Kane County prosecutors said they learned U.S. Immigration and Customs Enforcement officials can't hold Arias beyond Monday, and that he'll be deported if he's not in the jail.

So prosecutors did what they've done before: They asked Kane County Circuit Judge Linda Abrahamson Friday to revoke or increase Arias' bond and remand him back to the county jail.

Kane County Assistant State's Attorney Reagan Pittman characterized the hearing as a repeat of last week.

"And now here we are again, asking for the same thing," Pittman said.

Immigration officials have not explicitly said they would deport Arias Monday if he were still in the jail, Pittman said.

"There are so many uncertainties associated with this situation," Pittman said. "The chances of him being deported if he is physically in our custody seem to be less than if he were not in our custody, and that's why we are trying so hard to do everything that we can to keep him here."

Over the arguments of Arias' attorney, David Camic, Abrahamson Friday increased the former priest's bail by another $100,000, meaning he'll need to come up with $10,000 more in order to get out again.

The previous time the judge increased bail, it was paid and Arias left the jail. Camic said he believed parishoners who support Arias contributed that time.

Now they'll have to see if someone posts bail for him again, Pittman said. If they do, she said, he'll likely go back into the custody of immigration officials.

"It's catch 22," Camic said after the hearing. "If you post the bond, which you have the right to do, we are going to lock you up."

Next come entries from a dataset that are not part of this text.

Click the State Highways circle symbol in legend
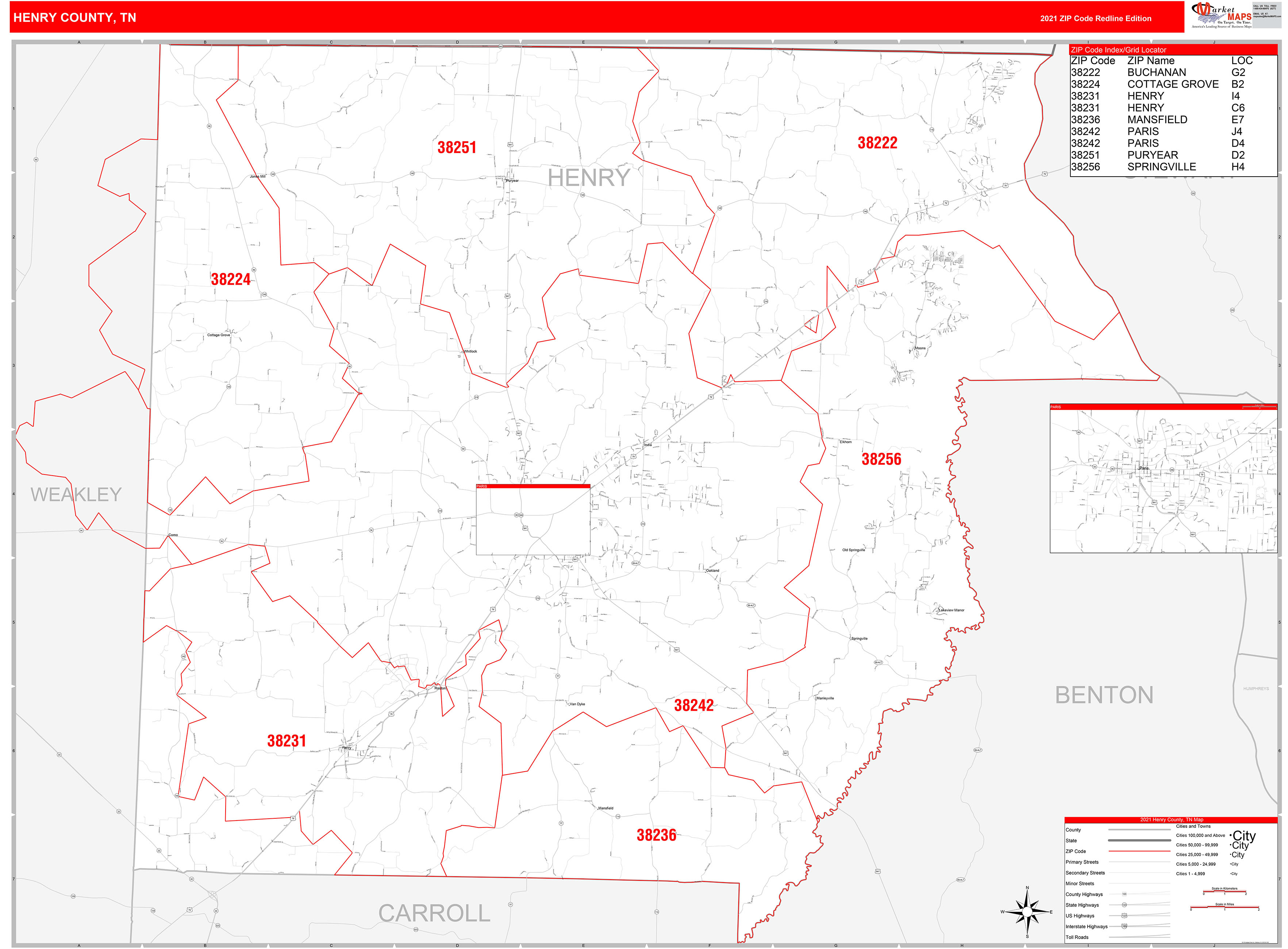This screenshot has height=949, width=1288. pos(1124,905)
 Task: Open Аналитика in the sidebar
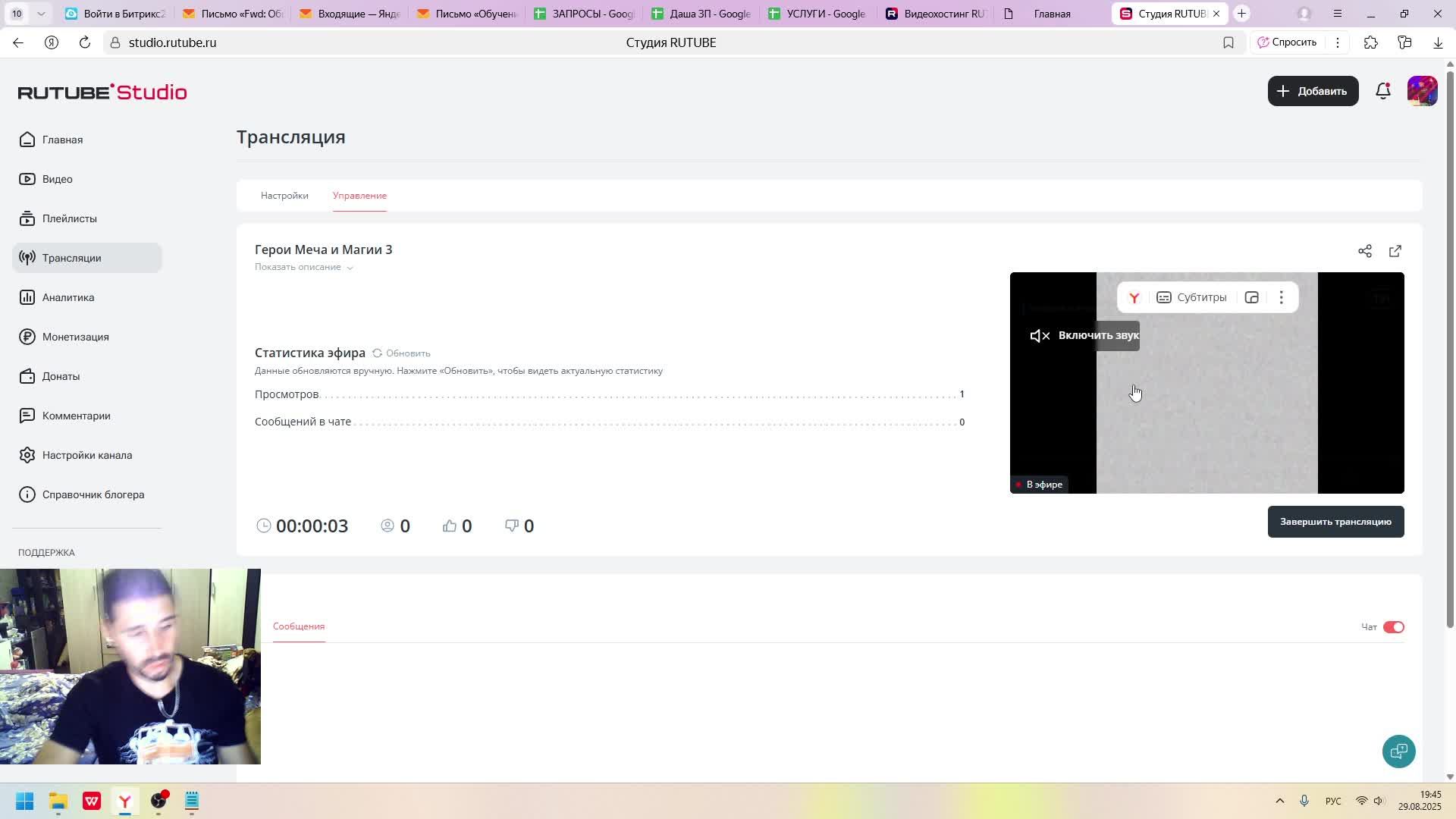click(68, 297)
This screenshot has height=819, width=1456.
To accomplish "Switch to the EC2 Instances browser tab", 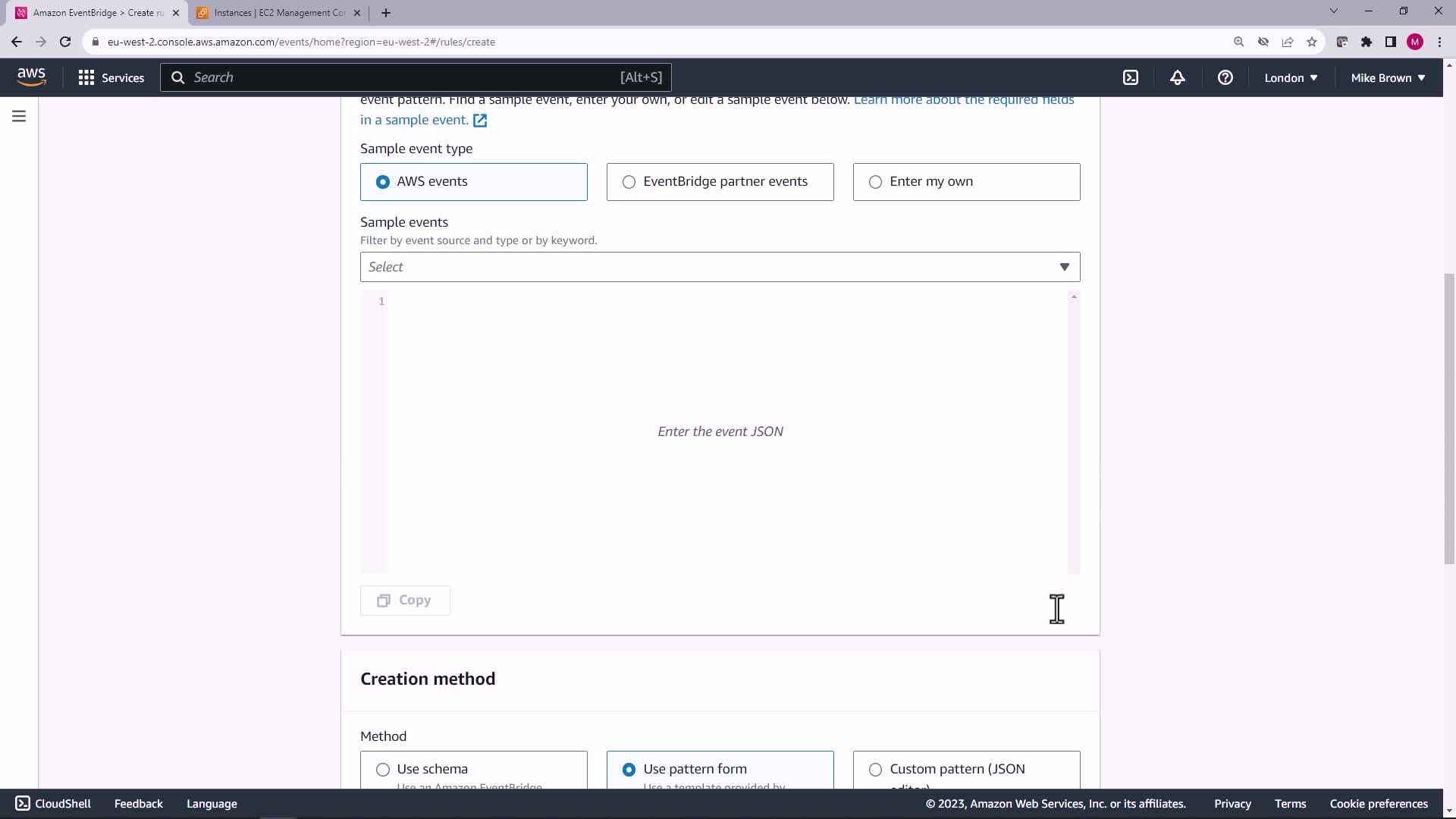I will click(x=278, y=13).
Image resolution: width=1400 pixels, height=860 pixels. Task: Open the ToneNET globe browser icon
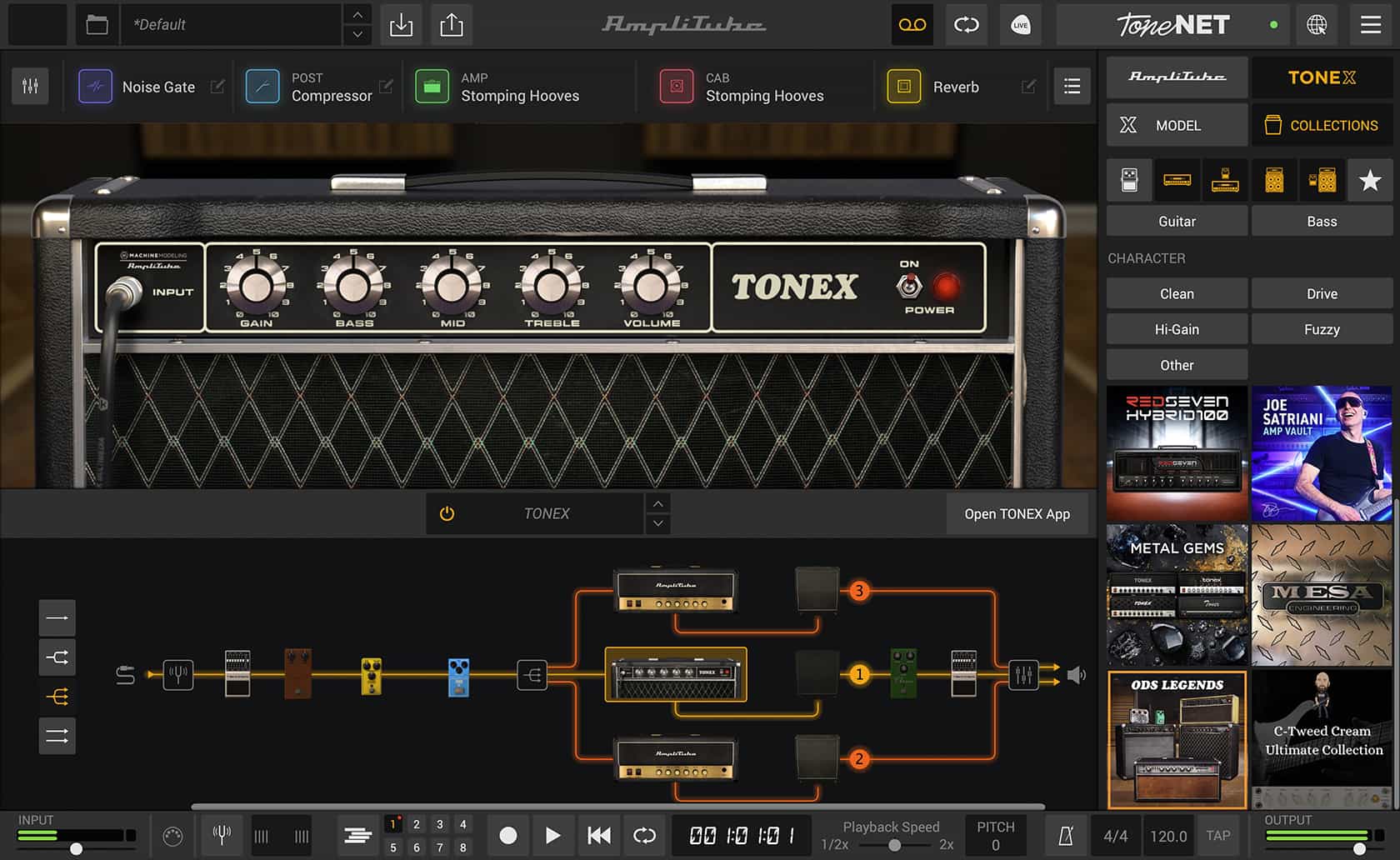1317,25
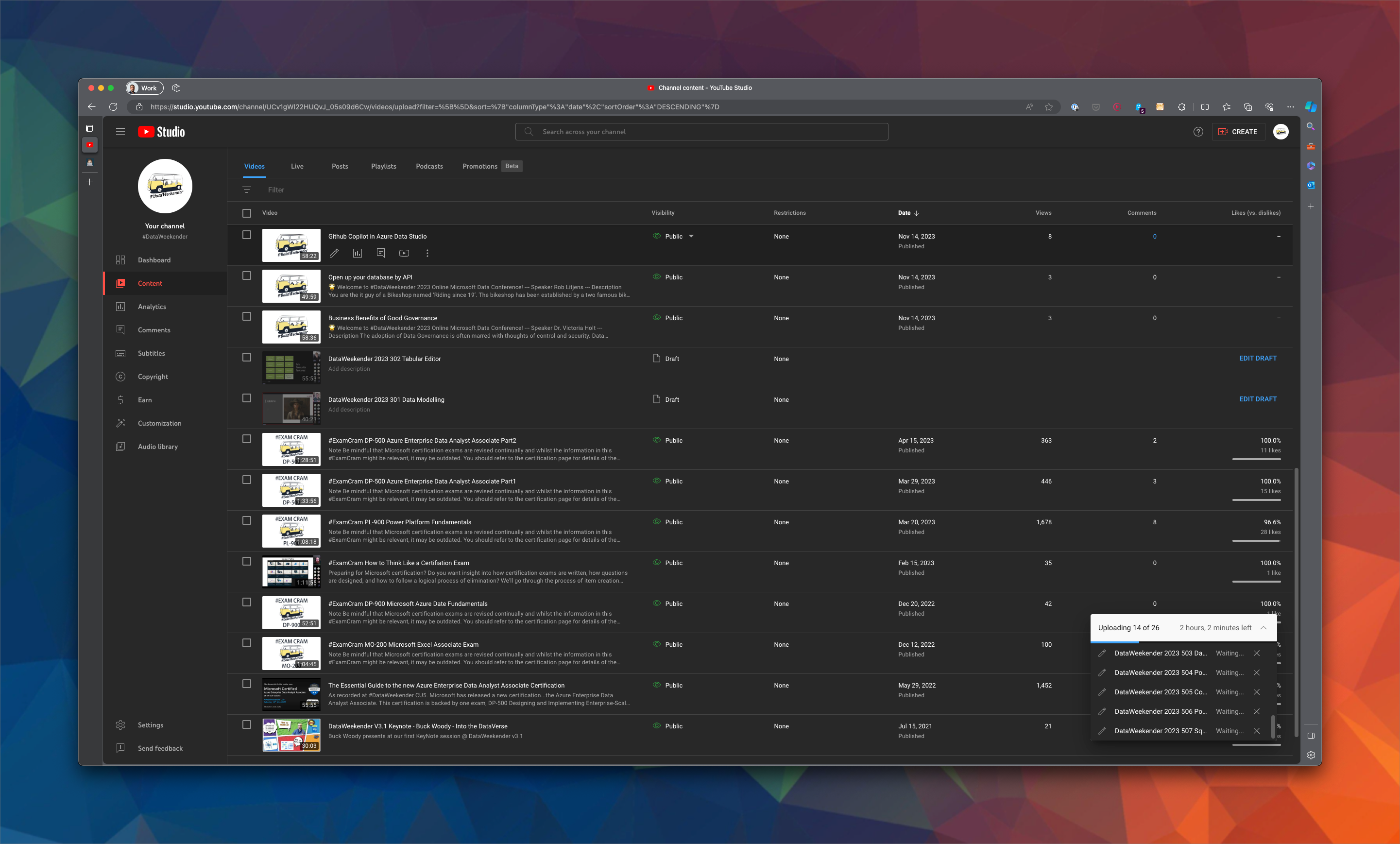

In court, Camic said he didn't think Abrahamson could raise Arias' bail again, given that his client hadn't been found in violation of any conditions. The judge, however, said she thought there was a profound change of circumstances and the increase wasn't a reflection on Arias, saying his presence in court was out of his control. Considering that, and what might happen if another $10,000 was posted, she said they needed an end date.

"We can't continue to do this forever," Abrahamson said.

Immigration officials have not responded to multiple inquiries about the case. Lawyers for both sides have said Arias' visa expired but they don't know why.

Arias has pleaded not guilty to multiple counts of aggravated criminal sexual abuse involving two girls, who were both younger than 6 at the time of the alleged abuse at Sacred Heart Church in Aurora between 2012 and 2014, according to Kane County prosecutors. Arias had been out of the ministry since October 2014 while police and the Rockford Diocese investigated allegations against him.

Camic said the original trial start of July 31 was canceled in part because they found out there may be additional Department of Children and Family Services interviews the defense didn't have.

Earlier this month, the Beacon-News reported that prosecutors are seeking to introduce previously uncharged allegations that Arias fondled a 3-year-old girl while her mother attended church during his time in DeKalb, an encounter prosecutors believe is "substantially similar" to the charges against him in Kane County.

Though Camic and Pittman seek to prove different things about Arias, both lawyers have expressed the desire to see the case go to trial. And while they disagree about how to handle the threat of deportation, both said they think the Kane County judge is trying to be fair.

Even if a judge decided to revoke bond altogether, that might not keep immigration officials from taking Arias and deporting him.

"If the federal government really cares about ... the rights of the accused, have them say they're going to leave him until the case is over," Camic said.

Unless he's deported first, Arias is next due in court Aug. 10. The last pre-trial conference is set for Sept. 14, and the trial would start four days later.